# Weaving the Data Threads of Maji Ndogo's Narrative

In [1]:
# Load the sql extension
%load_ext sql

In [2]:
# Create a connection to the mysql 'md_water_services' database
%sql mysql+pymysql://root:password@localhost:3306/md_water_services

## Maji Ndogo Water Services ERD

An audit has been conducted and we want to integrate the audit into the database. For us to integrate it successfully, we need to examine our current ERD of the database thoroughly to understand the relationships between the tables.

![The Maji Ndogo Water Services ERD!](./md_water_services_erd.png)

## ERD Investigative Analysis

From the ERD above, we can see that the visits table is the central table connecting other tables together.

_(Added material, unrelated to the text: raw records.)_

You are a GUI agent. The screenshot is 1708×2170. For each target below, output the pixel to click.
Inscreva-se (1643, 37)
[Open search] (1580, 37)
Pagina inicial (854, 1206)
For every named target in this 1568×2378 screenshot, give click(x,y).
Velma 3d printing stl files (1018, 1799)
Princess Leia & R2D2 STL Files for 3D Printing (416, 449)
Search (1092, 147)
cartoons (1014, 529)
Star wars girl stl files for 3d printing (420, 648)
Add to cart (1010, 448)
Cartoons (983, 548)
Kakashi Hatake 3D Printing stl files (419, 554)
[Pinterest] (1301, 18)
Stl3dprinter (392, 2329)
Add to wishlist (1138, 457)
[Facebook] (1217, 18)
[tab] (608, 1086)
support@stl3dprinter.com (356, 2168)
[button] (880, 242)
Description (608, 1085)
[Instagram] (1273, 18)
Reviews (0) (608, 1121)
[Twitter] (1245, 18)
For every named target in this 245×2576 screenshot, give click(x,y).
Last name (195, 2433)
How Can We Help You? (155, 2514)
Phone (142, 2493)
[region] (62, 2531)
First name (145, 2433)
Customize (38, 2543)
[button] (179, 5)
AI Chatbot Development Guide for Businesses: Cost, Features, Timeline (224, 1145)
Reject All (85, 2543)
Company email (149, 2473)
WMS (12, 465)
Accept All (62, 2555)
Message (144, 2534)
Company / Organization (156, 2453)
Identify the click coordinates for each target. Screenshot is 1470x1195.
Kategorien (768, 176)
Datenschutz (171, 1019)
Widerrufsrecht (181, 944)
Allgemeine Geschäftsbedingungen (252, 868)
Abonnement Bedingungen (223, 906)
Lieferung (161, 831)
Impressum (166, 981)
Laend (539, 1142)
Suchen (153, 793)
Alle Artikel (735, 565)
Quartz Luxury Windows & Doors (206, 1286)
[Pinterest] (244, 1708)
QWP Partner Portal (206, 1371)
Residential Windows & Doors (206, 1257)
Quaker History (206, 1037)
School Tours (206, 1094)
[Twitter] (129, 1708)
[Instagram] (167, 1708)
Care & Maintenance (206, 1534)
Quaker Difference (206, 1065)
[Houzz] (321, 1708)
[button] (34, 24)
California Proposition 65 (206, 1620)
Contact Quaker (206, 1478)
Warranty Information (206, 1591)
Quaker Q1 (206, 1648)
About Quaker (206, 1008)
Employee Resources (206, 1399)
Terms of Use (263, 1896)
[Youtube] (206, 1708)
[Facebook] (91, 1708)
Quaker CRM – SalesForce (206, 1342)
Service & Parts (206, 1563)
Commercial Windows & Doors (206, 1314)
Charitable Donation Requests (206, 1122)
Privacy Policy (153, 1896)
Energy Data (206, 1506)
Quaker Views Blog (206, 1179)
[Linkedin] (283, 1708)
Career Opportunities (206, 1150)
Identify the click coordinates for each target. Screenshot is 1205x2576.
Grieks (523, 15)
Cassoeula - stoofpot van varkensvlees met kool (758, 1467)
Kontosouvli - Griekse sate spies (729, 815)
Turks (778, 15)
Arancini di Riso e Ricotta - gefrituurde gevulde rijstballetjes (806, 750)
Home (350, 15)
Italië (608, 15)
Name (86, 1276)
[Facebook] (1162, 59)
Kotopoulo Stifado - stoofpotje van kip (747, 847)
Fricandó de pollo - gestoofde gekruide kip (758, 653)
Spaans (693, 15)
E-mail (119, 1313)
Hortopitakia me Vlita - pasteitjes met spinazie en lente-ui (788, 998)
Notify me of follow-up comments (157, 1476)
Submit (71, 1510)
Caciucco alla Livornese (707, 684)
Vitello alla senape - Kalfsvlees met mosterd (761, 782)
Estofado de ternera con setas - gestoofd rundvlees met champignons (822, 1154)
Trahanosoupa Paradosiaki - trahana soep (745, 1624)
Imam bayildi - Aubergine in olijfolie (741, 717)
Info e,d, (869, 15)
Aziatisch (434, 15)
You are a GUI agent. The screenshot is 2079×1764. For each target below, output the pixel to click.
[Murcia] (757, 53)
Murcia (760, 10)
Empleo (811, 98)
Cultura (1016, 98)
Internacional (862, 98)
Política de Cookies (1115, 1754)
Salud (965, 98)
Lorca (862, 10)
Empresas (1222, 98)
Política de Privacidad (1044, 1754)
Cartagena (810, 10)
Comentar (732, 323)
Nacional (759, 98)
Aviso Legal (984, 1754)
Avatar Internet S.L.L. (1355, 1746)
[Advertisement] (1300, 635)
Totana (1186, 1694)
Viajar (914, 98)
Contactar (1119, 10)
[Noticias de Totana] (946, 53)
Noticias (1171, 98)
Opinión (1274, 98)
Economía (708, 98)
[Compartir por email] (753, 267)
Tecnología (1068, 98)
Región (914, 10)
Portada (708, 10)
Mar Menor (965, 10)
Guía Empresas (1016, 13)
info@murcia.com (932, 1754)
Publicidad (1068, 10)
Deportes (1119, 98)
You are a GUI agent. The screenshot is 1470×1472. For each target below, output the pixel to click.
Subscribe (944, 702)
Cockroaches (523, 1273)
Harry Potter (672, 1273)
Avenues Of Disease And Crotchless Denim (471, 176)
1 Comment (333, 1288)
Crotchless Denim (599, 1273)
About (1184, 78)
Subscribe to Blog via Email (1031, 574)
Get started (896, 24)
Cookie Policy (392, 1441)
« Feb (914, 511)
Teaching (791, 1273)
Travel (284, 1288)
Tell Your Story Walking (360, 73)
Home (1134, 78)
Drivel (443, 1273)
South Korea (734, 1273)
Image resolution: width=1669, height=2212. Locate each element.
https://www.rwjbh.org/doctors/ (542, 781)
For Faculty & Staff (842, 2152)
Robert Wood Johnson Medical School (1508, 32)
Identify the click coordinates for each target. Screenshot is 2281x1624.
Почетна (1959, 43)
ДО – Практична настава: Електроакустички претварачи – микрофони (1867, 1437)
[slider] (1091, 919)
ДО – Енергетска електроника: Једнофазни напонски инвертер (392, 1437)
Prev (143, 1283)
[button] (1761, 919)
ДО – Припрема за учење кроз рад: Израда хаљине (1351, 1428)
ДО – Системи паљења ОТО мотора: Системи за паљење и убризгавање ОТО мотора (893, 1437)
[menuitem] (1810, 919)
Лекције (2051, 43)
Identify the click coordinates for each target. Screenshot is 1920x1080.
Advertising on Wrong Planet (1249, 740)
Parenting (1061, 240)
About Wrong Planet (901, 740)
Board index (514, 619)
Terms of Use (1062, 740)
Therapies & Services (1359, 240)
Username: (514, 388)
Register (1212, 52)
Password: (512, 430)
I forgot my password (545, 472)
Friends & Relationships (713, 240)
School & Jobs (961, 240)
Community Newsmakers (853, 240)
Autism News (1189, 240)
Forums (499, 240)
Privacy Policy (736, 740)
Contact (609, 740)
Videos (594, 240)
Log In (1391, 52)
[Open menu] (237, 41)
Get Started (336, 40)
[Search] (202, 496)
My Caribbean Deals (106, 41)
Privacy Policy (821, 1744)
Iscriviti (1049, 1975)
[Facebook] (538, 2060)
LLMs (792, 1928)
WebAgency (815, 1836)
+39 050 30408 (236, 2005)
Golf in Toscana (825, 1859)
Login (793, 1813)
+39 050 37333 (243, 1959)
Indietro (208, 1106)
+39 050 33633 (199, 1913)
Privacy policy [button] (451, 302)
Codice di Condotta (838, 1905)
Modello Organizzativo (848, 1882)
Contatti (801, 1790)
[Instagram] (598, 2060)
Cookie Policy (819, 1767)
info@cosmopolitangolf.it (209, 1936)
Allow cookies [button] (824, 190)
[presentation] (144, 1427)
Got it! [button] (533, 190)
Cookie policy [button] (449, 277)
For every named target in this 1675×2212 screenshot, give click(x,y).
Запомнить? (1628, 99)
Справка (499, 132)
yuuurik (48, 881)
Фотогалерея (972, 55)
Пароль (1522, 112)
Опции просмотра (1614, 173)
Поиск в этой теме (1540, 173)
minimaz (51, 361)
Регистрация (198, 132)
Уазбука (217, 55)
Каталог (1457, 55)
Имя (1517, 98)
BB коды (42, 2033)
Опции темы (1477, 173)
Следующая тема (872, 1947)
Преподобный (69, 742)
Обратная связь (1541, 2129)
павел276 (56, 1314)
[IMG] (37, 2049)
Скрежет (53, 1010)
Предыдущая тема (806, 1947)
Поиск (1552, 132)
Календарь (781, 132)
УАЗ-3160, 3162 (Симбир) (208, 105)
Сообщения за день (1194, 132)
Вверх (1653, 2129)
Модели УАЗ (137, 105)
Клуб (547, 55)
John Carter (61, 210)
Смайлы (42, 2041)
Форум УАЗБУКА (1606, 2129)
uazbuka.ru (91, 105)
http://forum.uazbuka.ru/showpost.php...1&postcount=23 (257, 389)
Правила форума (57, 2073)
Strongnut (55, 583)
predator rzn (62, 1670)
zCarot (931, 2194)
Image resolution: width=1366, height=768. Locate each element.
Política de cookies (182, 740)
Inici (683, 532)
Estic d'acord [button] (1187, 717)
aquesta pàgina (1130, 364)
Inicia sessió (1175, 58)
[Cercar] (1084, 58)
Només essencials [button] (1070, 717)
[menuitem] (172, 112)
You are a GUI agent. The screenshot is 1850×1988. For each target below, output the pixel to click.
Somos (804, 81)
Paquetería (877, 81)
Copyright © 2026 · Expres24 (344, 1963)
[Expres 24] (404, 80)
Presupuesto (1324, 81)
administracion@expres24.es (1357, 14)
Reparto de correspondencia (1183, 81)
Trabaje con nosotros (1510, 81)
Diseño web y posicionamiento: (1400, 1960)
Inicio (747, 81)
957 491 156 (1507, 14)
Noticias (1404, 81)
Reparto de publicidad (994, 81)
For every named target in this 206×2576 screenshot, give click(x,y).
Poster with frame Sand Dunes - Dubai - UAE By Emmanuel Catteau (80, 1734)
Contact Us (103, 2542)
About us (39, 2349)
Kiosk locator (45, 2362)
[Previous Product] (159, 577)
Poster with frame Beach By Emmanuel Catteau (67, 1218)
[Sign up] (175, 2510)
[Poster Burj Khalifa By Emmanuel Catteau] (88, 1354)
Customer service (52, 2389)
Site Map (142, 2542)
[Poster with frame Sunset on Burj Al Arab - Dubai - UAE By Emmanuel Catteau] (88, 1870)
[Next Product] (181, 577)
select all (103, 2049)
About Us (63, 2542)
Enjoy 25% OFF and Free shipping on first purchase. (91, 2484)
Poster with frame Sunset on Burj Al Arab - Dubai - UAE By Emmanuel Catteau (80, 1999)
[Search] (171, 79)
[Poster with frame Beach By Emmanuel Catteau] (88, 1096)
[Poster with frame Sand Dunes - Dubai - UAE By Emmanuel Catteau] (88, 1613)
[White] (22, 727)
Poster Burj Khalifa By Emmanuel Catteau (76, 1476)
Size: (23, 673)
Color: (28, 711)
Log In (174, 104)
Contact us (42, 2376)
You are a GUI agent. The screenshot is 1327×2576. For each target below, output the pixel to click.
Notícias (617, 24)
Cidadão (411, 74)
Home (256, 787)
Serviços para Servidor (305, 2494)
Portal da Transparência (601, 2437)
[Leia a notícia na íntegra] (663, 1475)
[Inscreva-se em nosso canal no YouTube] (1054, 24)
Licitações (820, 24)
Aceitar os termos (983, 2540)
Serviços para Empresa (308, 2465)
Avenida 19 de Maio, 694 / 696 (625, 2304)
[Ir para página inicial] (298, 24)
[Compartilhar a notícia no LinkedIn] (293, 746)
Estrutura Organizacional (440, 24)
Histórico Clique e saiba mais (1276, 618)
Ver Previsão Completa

- `location_id` is the **PRIMARY KEY** in the `location` table and a **FOREIGN KEY** in the `visits` table.
- `source_id` is the **PRIMARY KEY** in the `water_source` table and a **FOREIGN KEY** in the `visits` table.
- `assigned_employee_id` is the **PRIMARY KEY** in the `employee` table and a **FOREIGN KEY** in the `visits` table.

In a nutshell, the `visits` table logs **multiple** instances that a unique `location` was visited by a unique `employee` with interest to a particular `water_source`, hence the relationship between the three tables with the `visits` tables exudes a **one-to-many** relationship.

However, according to the ERD, the relationship between the `visits` table and `water_quality` table is a **one-to-many** relationship and yet according to our initial understanding, there should be one unique corresponding record in a water quality table to that of the `visits` table aluding to a potential error in the representation of a relationship between the two tables. hence we need to correct that.

![The Updated Maji Ndogo Water Services ERD!](./updated_md_water_services_erd.png)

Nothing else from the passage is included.